Prompt:
Format each line of the rows below as one string in a JSON list, dropping blank lines and omitting the pictures.

Records for the exercise:
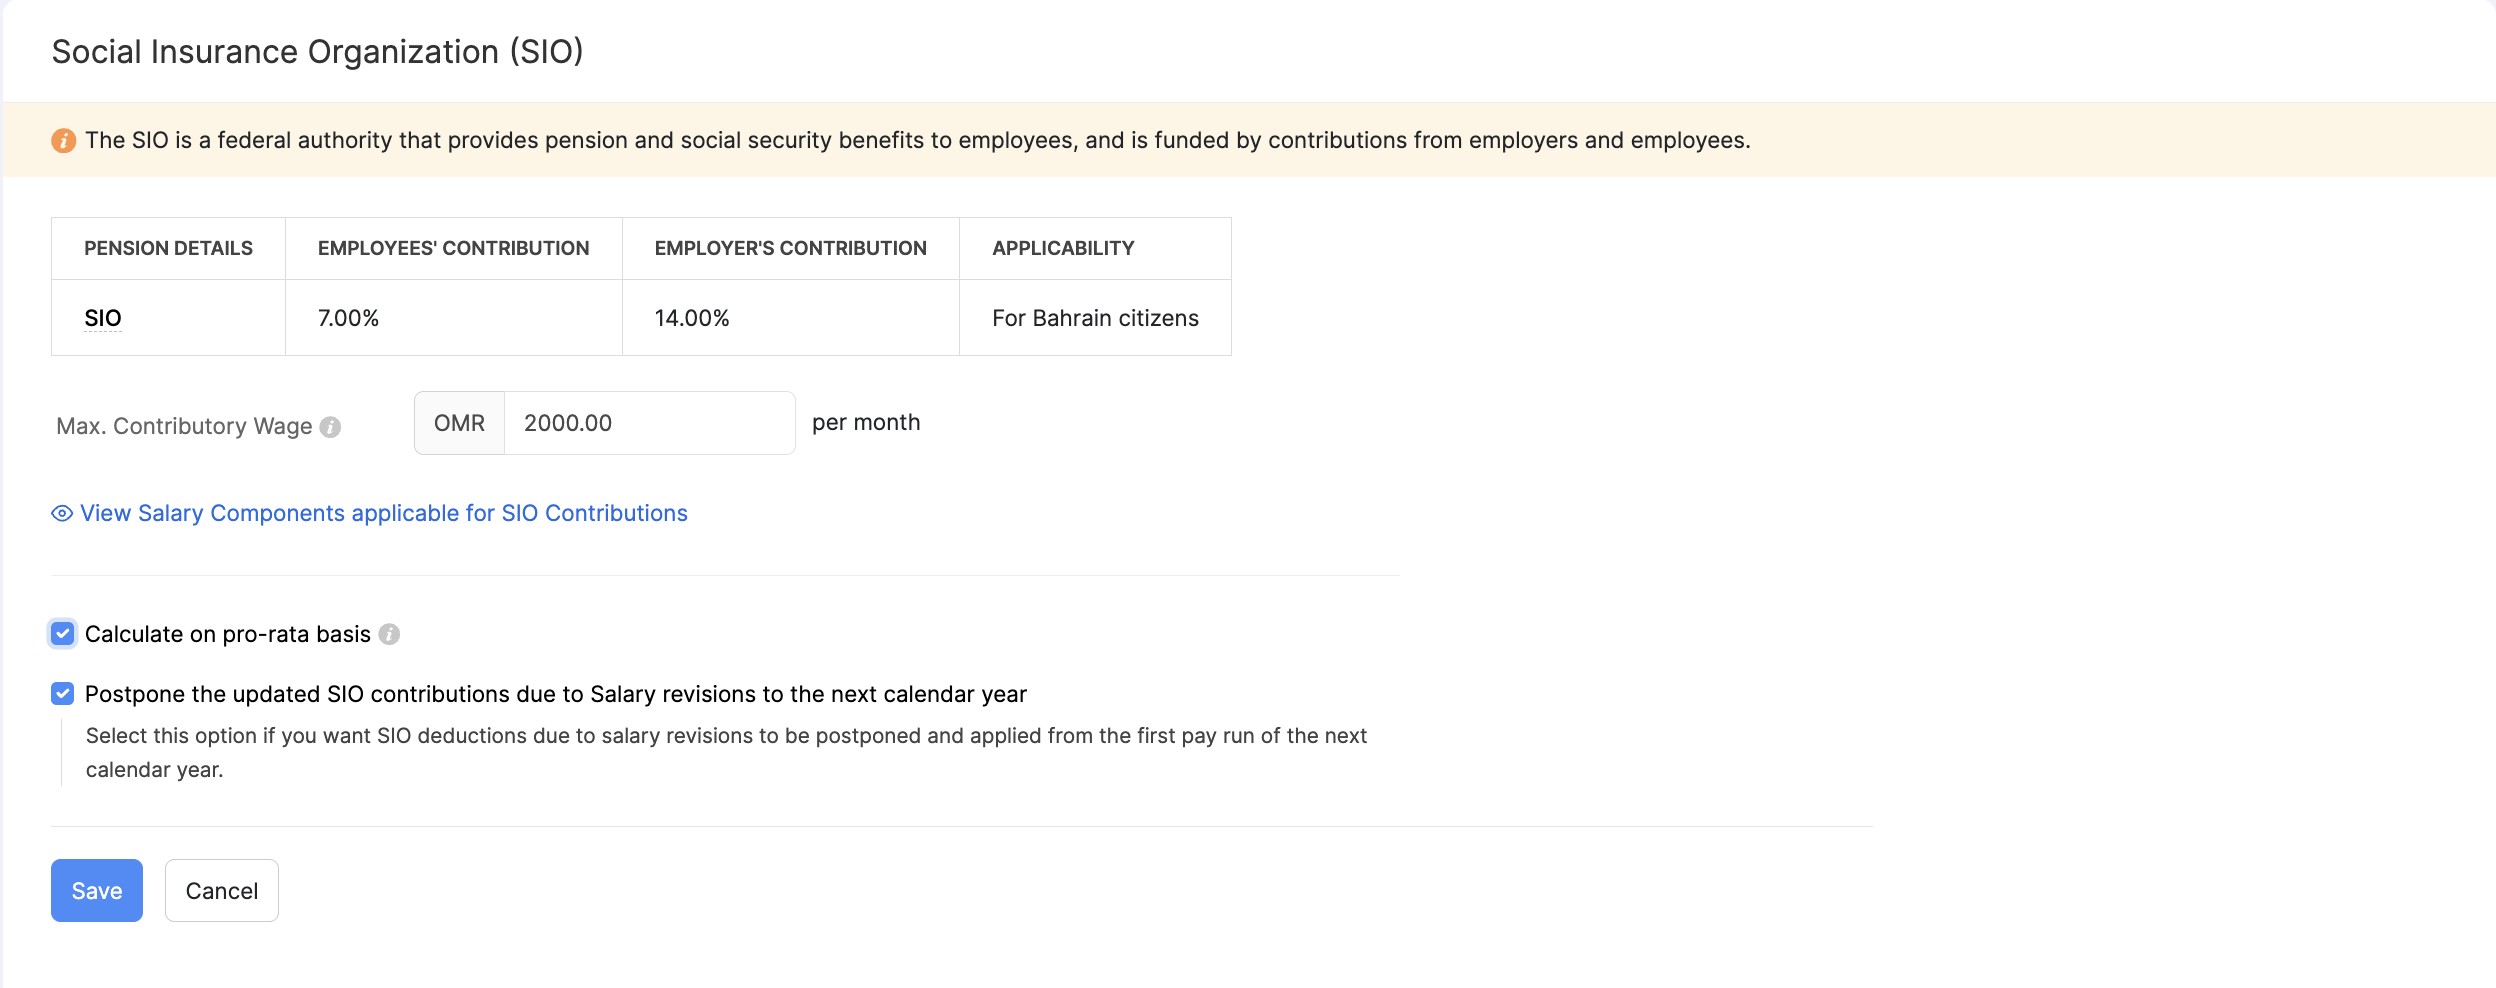Focus the Max. Contributory Wage amount field
The image size is (2496, 988).
pos(648,423)
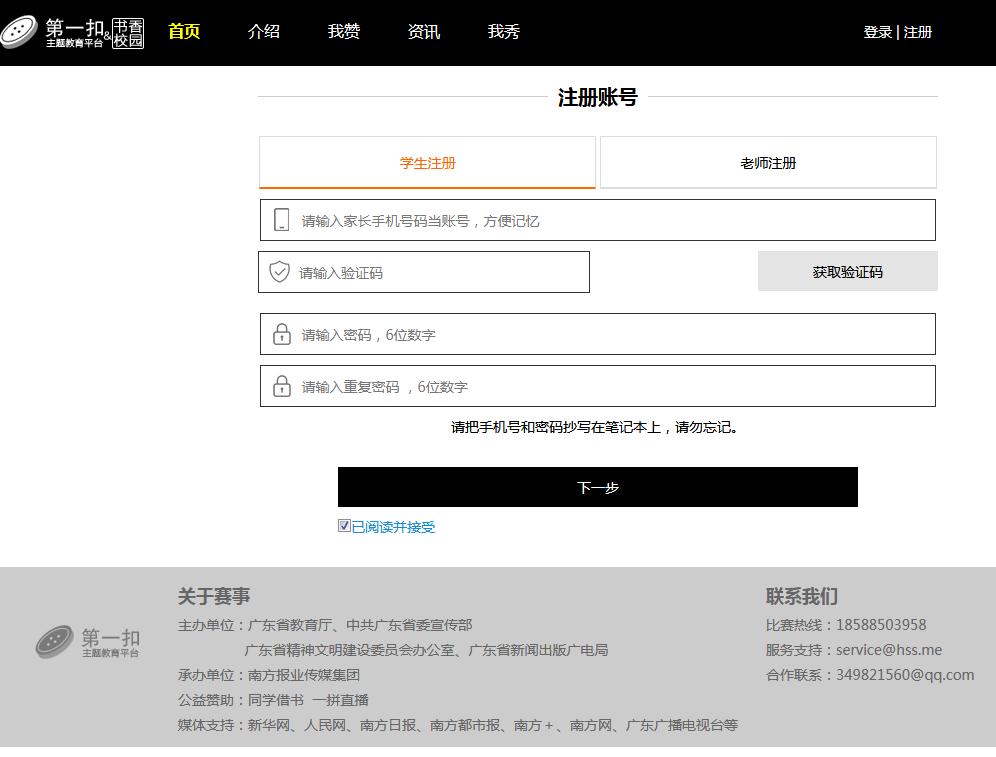Viewport: 996px width, 757px height.
Task: Switch to the 老师注册 tab
Action: (768, 163)
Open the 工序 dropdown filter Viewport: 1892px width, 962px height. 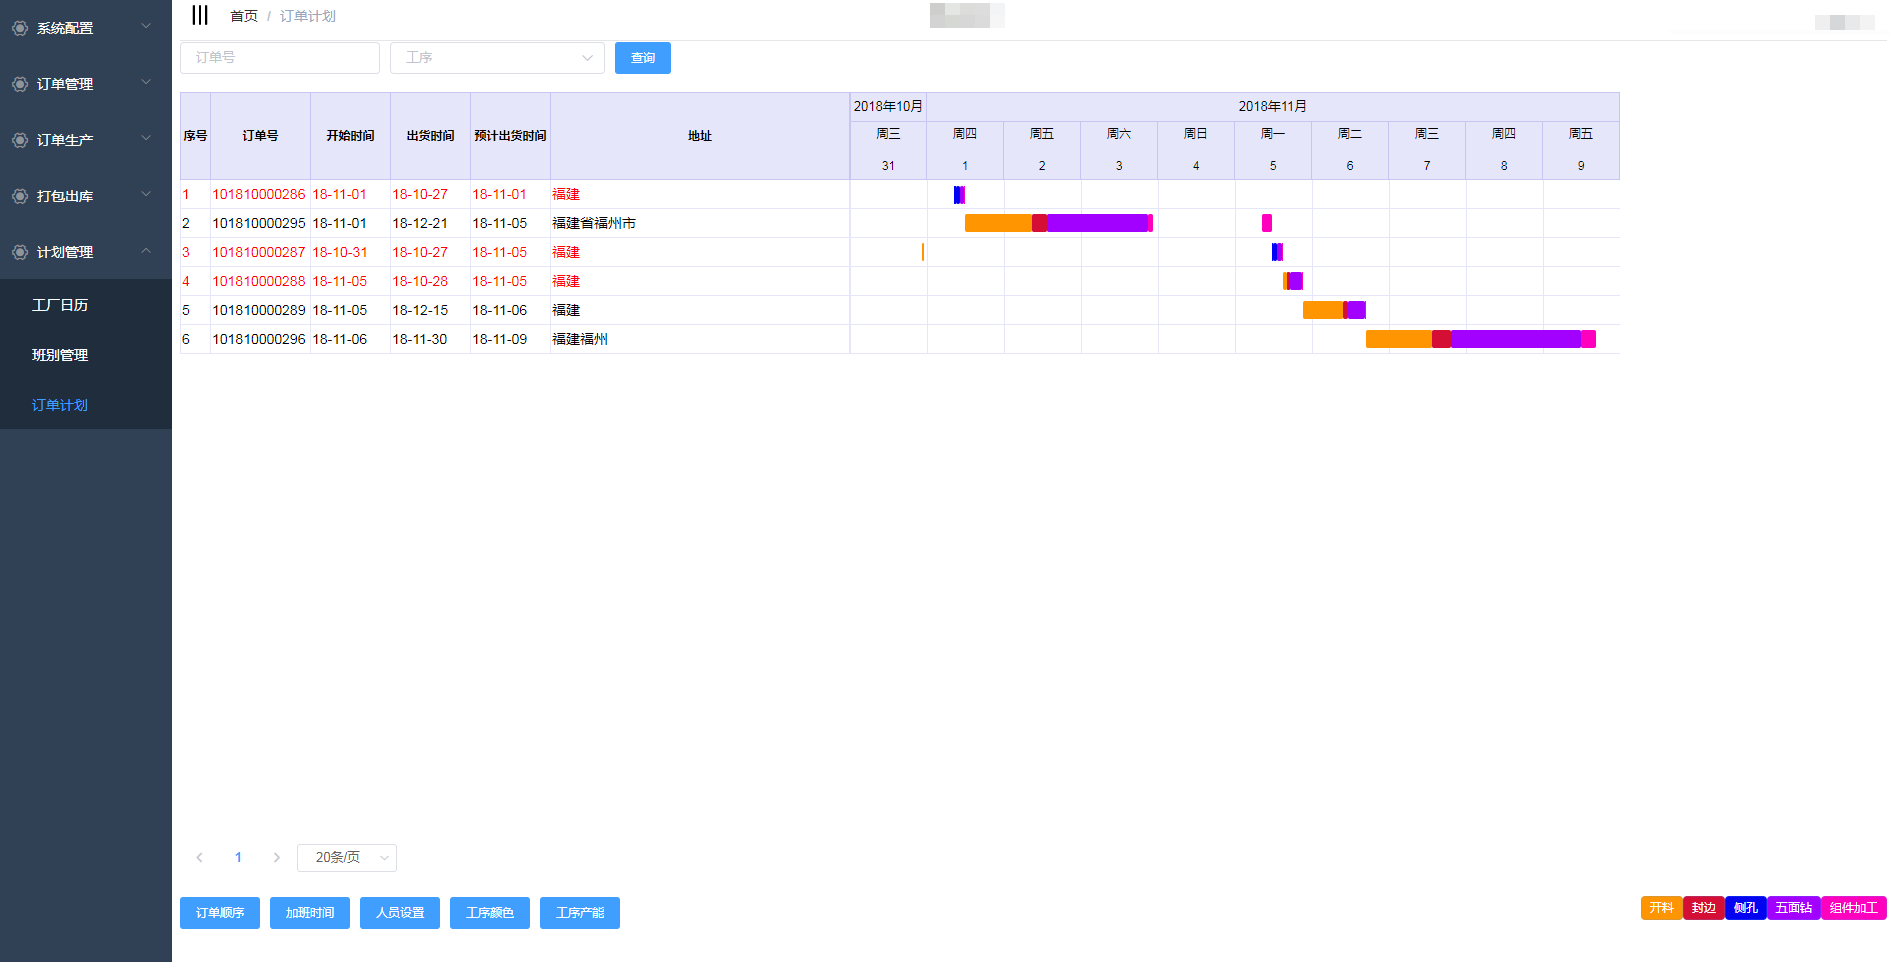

Answer for the task:
[
  "Focus the Max. Contributory Wage amount field",
  "The image size is (2496, 988).",
  "pos(648,423)",
  "Viewport: 996px width, 757px height.",
  "Task: Switch to the 老师注册 tab",
  "Action: (768, 163)",
  "Open the 工序 dropdown filter Viewport: 1892px width, 962px height. "
]